This repository contains the code for the final project for the Deep Learning course @ UniVR. The code is based on Learning-Disentangled-Representations-via-Mutual-Information-Estimation an on the paper of the same name by Sanchez et. al. The code was adapted for using the Shapes3D dataset.
The project was run on a commercial-grade laptop with an Intel i7-7500@2.70GHz CPU and an NVIDIA 940MX GPU with CUDA version 11.4. The project uses PyTorch v2.3.1+cu118.
The Shapes3D dataset is automatically downloaded and placed in a "cache" folder at the root of the repo. During training, a new dataset is created and saved in the cache folder.
The method is split into two training stages, one that deals with learning the common attributes of image pairs (i.e. object scale and shape and scene orientation) and one that deals with learning the image-specific attributes (i.e. object, wall and floor hues).
The training is carried out by launching:
python sdim_training.py
The parameters for the shared representation learning phase can be set in the configuration file.

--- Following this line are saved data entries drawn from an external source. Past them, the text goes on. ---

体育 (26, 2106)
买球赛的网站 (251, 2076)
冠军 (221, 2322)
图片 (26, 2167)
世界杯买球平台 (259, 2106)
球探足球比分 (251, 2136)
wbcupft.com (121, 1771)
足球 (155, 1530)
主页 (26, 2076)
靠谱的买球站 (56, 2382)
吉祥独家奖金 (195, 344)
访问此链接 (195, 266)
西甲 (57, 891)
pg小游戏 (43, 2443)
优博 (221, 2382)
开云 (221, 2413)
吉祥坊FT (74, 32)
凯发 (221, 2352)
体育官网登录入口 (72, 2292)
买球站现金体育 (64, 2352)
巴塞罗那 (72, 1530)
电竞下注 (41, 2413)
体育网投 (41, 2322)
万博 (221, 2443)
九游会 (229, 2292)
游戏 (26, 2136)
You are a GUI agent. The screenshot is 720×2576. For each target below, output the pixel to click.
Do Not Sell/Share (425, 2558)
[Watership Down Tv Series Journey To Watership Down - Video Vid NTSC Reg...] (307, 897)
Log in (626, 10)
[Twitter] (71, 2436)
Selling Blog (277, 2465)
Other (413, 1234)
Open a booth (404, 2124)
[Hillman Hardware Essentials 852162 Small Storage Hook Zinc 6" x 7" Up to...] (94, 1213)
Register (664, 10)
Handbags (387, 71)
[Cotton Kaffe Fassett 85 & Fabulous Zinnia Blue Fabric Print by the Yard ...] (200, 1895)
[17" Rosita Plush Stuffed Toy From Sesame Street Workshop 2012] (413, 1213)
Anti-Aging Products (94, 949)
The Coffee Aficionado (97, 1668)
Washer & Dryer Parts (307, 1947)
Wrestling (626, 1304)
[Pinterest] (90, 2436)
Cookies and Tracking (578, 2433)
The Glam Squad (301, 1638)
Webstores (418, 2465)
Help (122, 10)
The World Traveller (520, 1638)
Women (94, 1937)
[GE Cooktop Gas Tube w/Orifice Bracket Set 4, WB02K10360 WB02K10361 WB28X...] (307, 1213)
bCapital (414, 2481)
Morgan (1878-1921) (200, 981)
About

Before launching, the path to the trained shared encoders should be set in edim_training.py:41. The path can be found under mlruns/.
The training is then carried out by launching:
python edim_training.py
The parameters for the exclusive representation learning phase can be set in the configuration file.
A script for plotting the learning curves (wrt accuracy) as well as computing the accuracy at convergence is provided. It can be launched as:
python analyze_results.py